Before my high school cross country league meet, my teammates and I huddled and cheered. Though we ran our hearts out, our rival beat us by three points. Yet, we grew because of it. Distance running taught me how to work hard.With my 50th birthday on the horizon, I applied the lessons I’ve learned over the years (listed below) to run my first marathon. My weekly running increased from 20 miles to 50 miles. I ran track intervals again with high school kids, and I built up from 5Ks to 10Ks and half-marathons. My times steadily improved.
- Workouts work. After our tough loss, my friends and I learned to act less like teenagers when it came time to run. We improved every year, winning five track and cross country league championships and reaching the state meet. Put in enough effort to improve.
- Running improves health and quality of life.You don’t have to be competitive to enjoy the benefits. Running just a few times a week makes people healthier and happier.
- Help your body recover. Alternate between easy and harder workouts. Stretch. Increase mileage gradually. Run on trails instead of pavement. Replace shoes often. These become more important the older you get.
- Embrace personal record (PR).In running, everyone can measure improvement individually. PRs document a runner’s progress and promote effort.
- Write down workouts to track progress and motivate yourself. When you know how long a run took before, beating that mark brings happiness. Plus, it’s harder to skip a day when you have to confess to your logbook.
- Latch onto a running partner or group.This helps a runner train, improve and make friends.
- Race once in a while, even if you don’t consider yourself competitive, to encourage your training. Plus, you will collect race t-shirts that impress your friends.
- Get on the track to run intervals. Run shorter repetitions than your race distance and faster than your target pace. The improvement this generates addicts many runners.
- Mind your pace.In workouts or races, most runners slow down in the middle of their distances. Minimize that loss by running evenly.
- Set goals and strive to achieve them. Whatever your level of ability, there’s a challenging benchmark within reach. The bigger the goal, the better you will feel when you achieve it.

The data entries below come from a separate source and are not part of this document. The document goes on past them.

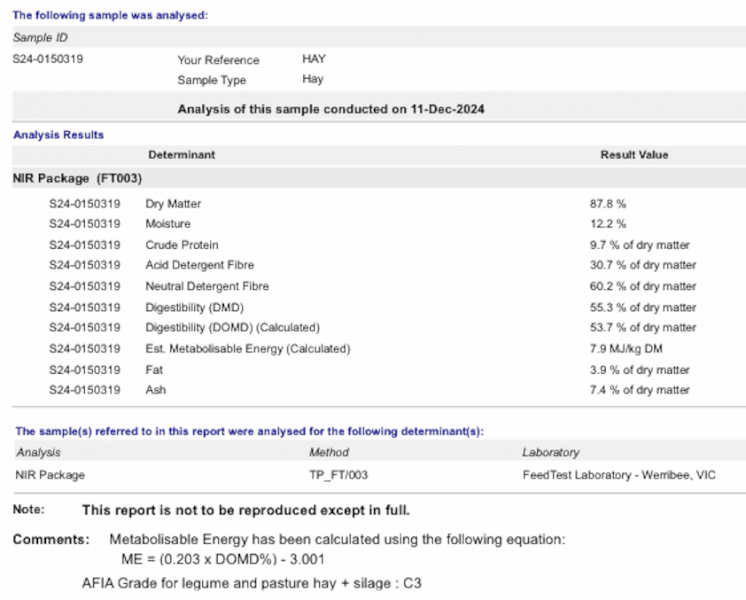The width and height of the screenshot is (746, 600).
Task: Click the Moisture result of 12.2 %
Action: coord(608,224)
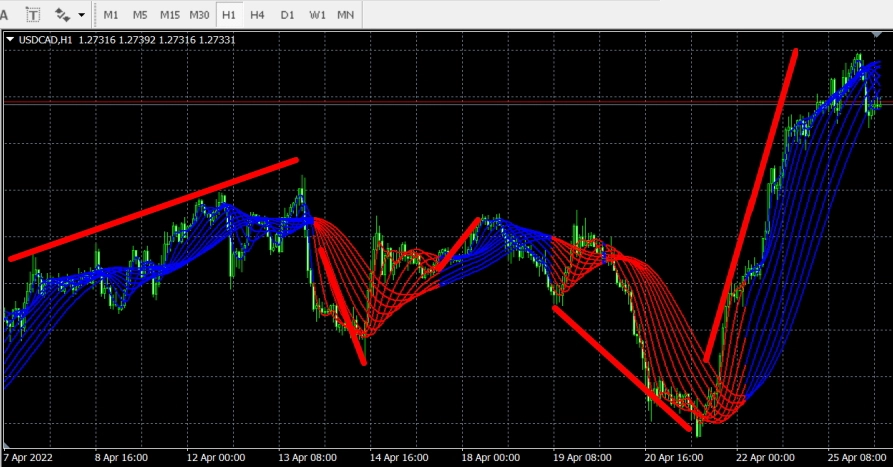This screenshot has width=893, height=467.
Task: Select the steep red trendline near 22 Apr
Action: pos(750,205)
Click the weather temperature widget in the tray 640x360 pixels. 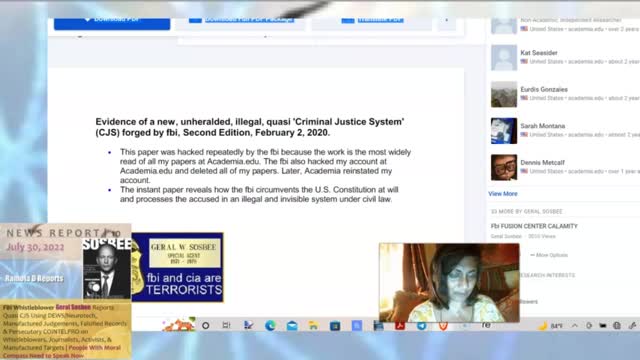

After two years, I entered a marathon with the goal of breaking three hours. For 20 miles, I paced 6 minutes and 30 seconds per mile. The final six miles slowed, but I managed to finish in 2 hours, 57 minutes and 58 seconds, exhausted and delighted.
I realized later that I hydrated and fueled insufficiently, a beginner’s mistake. The experience proved to me that I still have more to achieve and learn in running. I’m looking forward to both.